Dataset entries:
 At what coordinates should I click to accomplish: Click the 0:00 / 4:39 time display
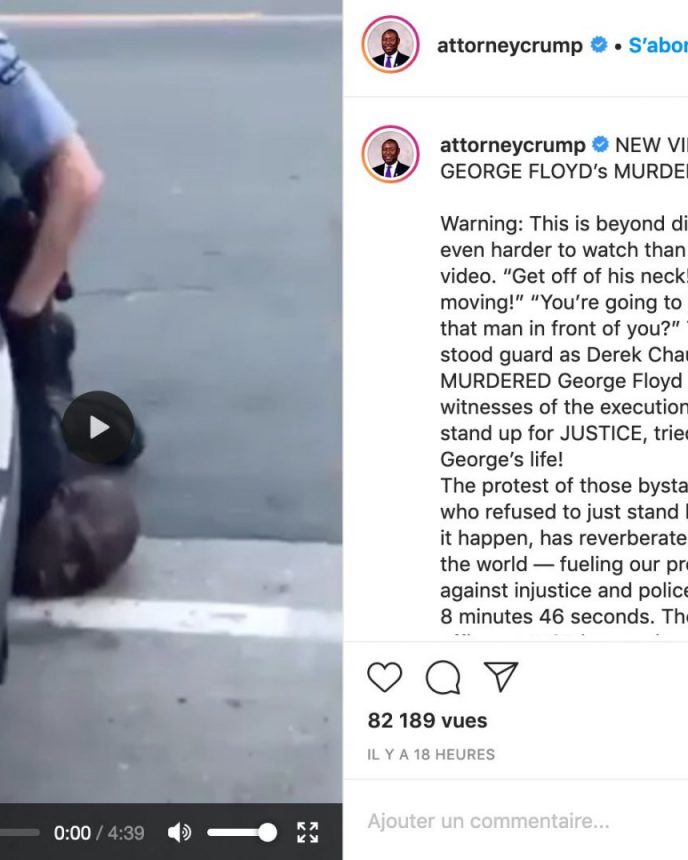click(99, 833)
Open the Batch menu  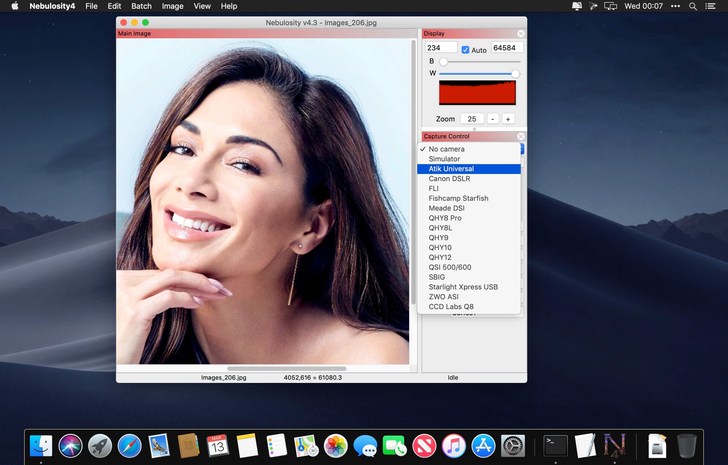click(141, 6)
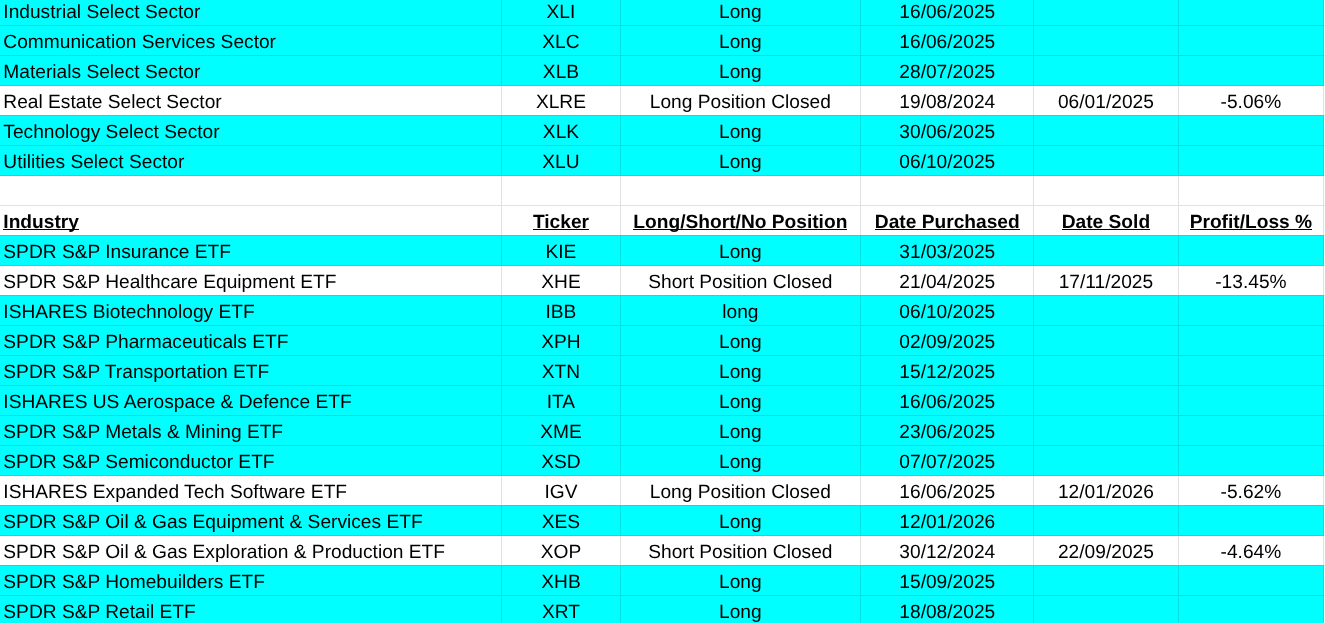Image resolution: width=1325 pixels, height=623 pixels.
Task: Click the -5.06% Real Estate loss cell
Action: click(1250, 102)
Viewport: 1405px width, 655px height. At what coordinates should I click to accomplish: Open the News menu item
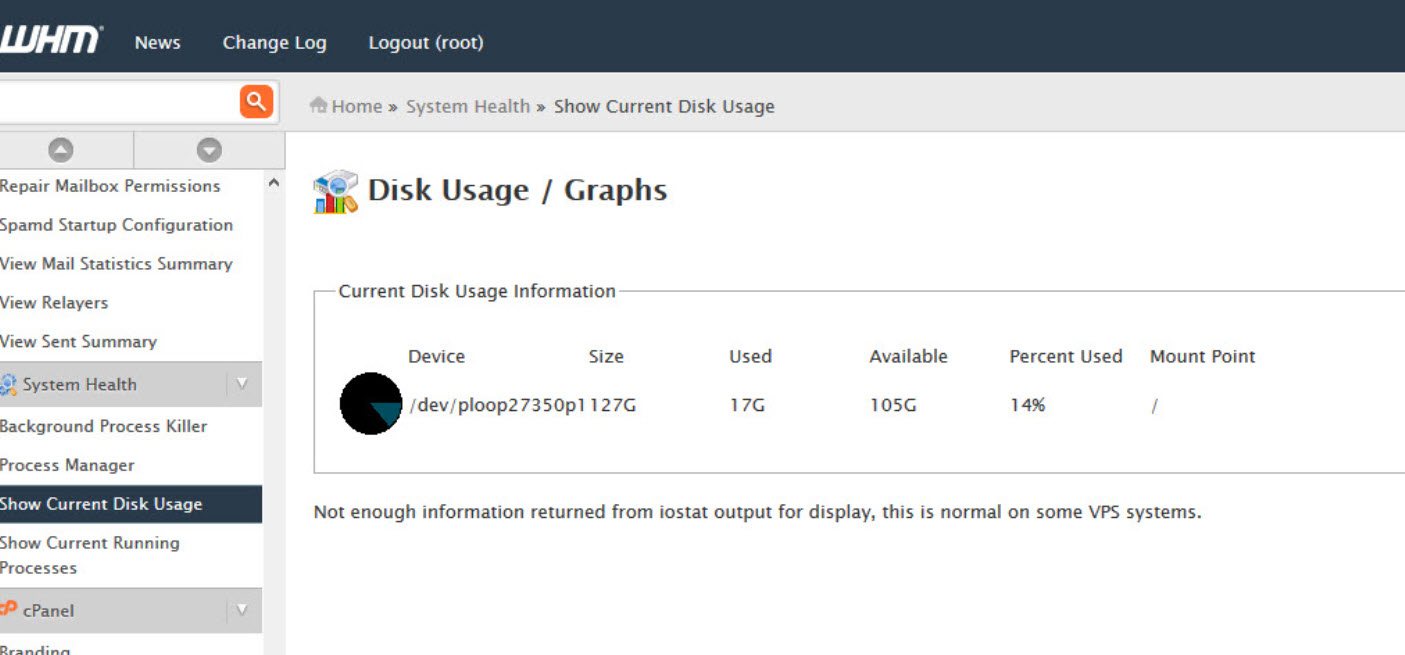click(157, 43)
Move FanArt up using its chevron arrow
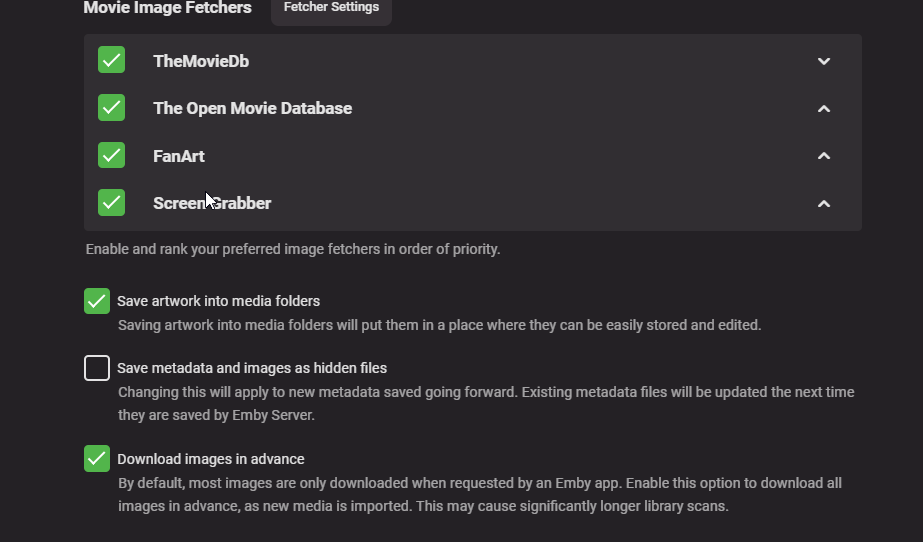This screenshot has height=542, width=923. click(x=824, y=156)
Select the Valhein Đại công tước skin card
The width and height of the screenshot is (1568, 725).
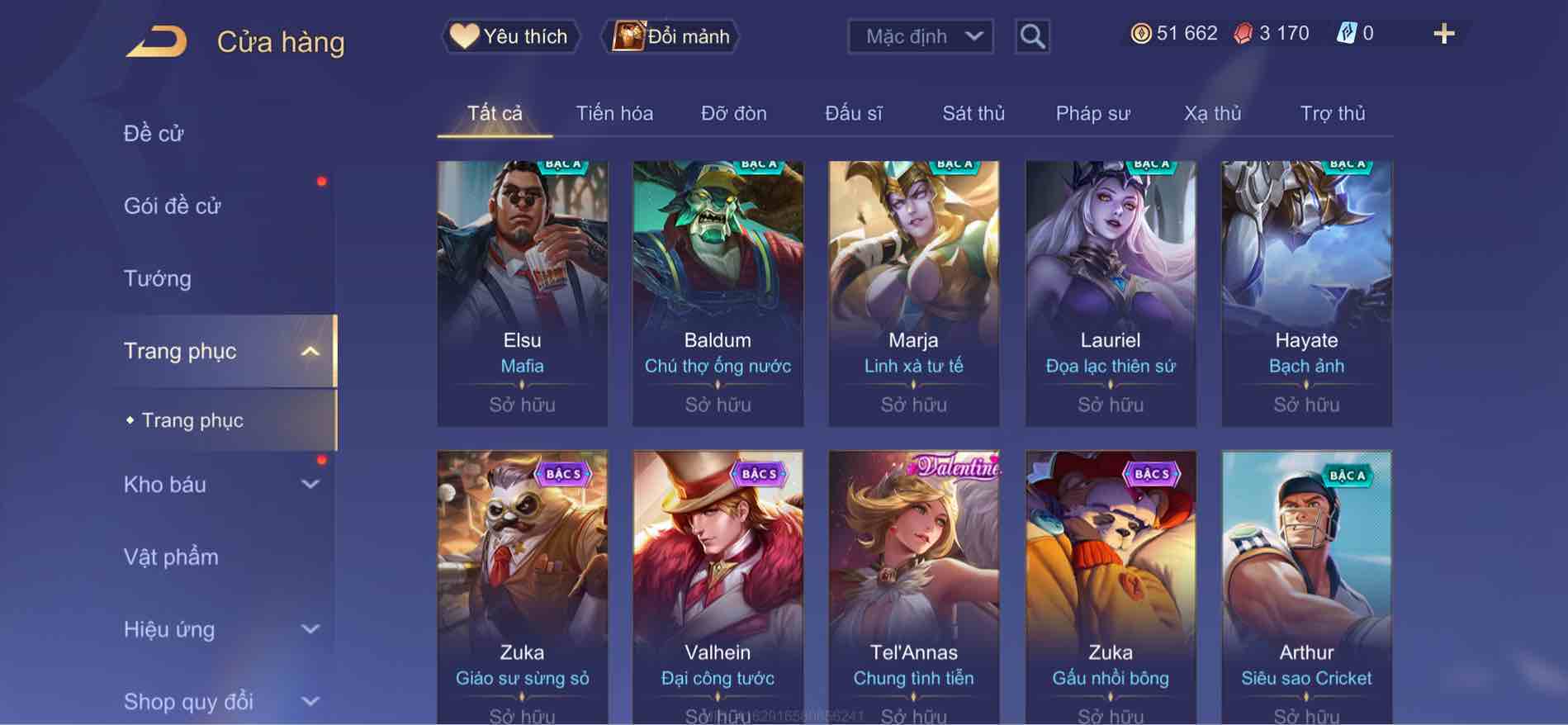718,586
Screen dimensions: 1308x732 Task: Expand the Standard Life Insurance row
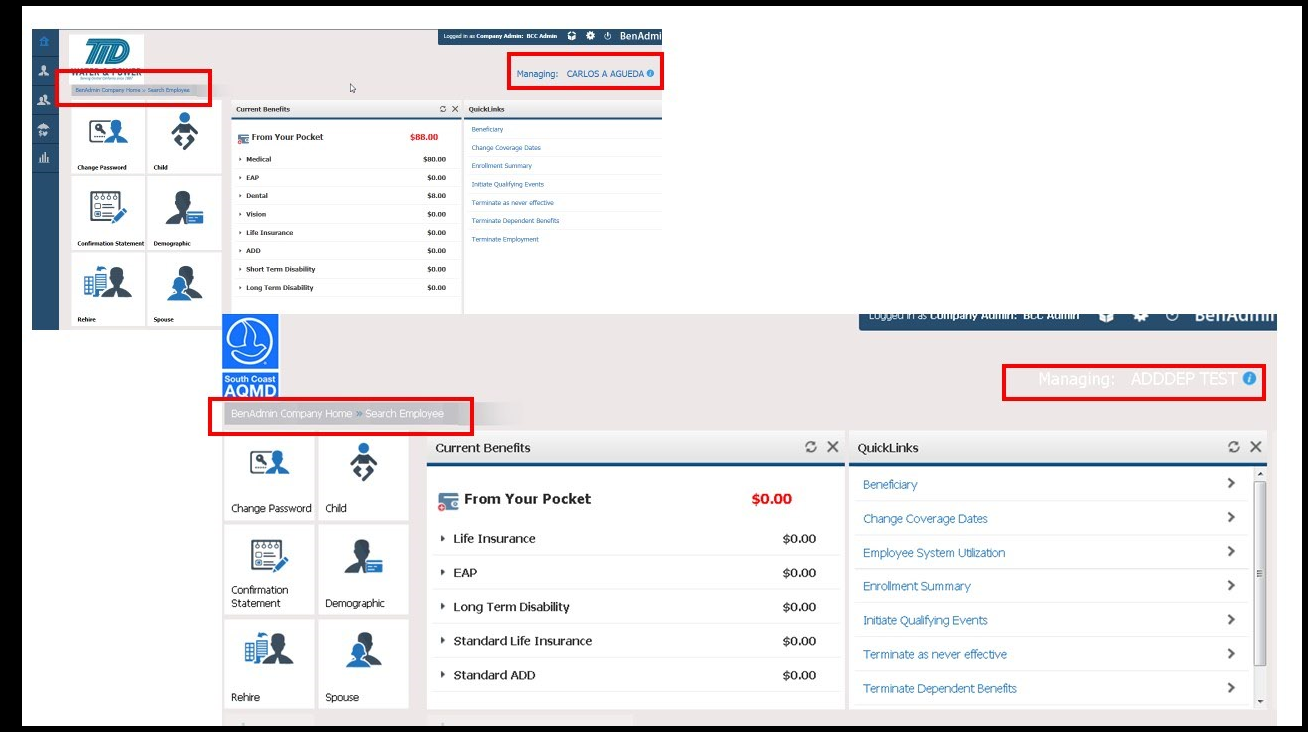coord(522,641)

__Task details__. Extract, word for word, each line from the one that contains "The width and" through the final line of the data above. Leave the pictures out.

__Solution to this exercise__.
The width and height of the screenshot is (1568, 725).
718,586
Screen dimensions: 1308x732 Task: Expand the Standard Life Insurance row
coord(522,641)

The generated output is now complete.